Work of the New Millennium
- Formation: 15 June 2000
- Type: foundation
- Headquarters: Skwer Kard, Wyszyńskiego 6 01-015 Warsaw
- Location: Poland;
- Website: dzielo.pl

= Foundation Work of the New Millennium =

Catholic youth organization in Poland

Foundation Work of the New Millennium (Fundacja Dzieło Nowego Tysiąclecia; FNDT) was established in 2000 in response by the Catholic Church in Poland to the words spoken by Pope John Paul II there in 1999. He noted the social changes at the turn of the year 1989, which were indispensable but also caused an increase in poverty. A conference of Poland's episcopate voted to create a foundation to help talented youth in the poorer areas of Poland.
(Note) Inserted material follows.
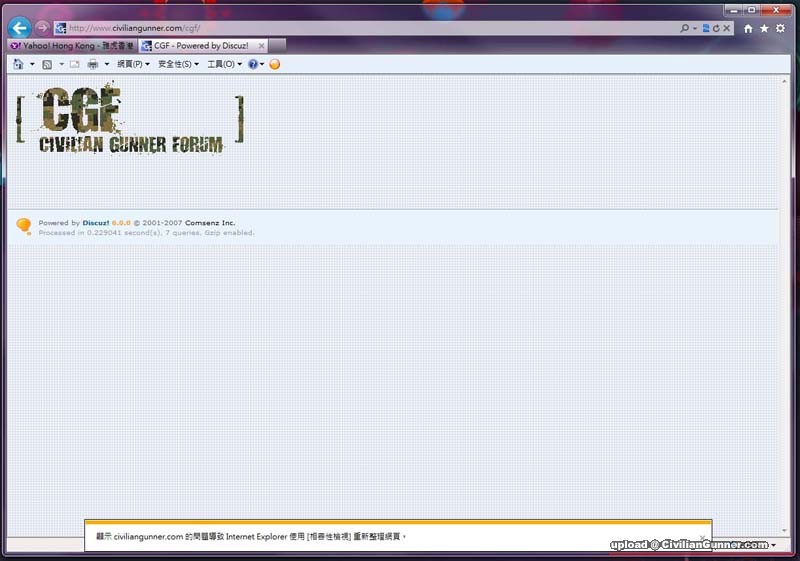This screenshot has width=800, height=561.
Task: Open Favorites via the star icon
Action: click(x=764, y=29)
The scholarship programme has been described as building a "living memorial of the Pope". The pilot programme included 500 pupils from five dioceses who were granted scholarships. During the following two years, the organisation expanded to almost all the dioceses in the country. Through 2024, FDNT provided scholarship benefits to 2,082 pupils and students. Scholarship-holders are a part of the formation aiming at Christian and civic maturity. The foundation organizes nationwide two-week holiday camps during which the high school pupils are familiarised with regions of Poland along with their cultural and scientific wealth.

The foundation also coordinates the celebrations of The Day of the Pope on the Sunday preceding John Paul II 's election to the papacy. FDNT awards the TOTUS prize to groups and individuals who promote human dignity.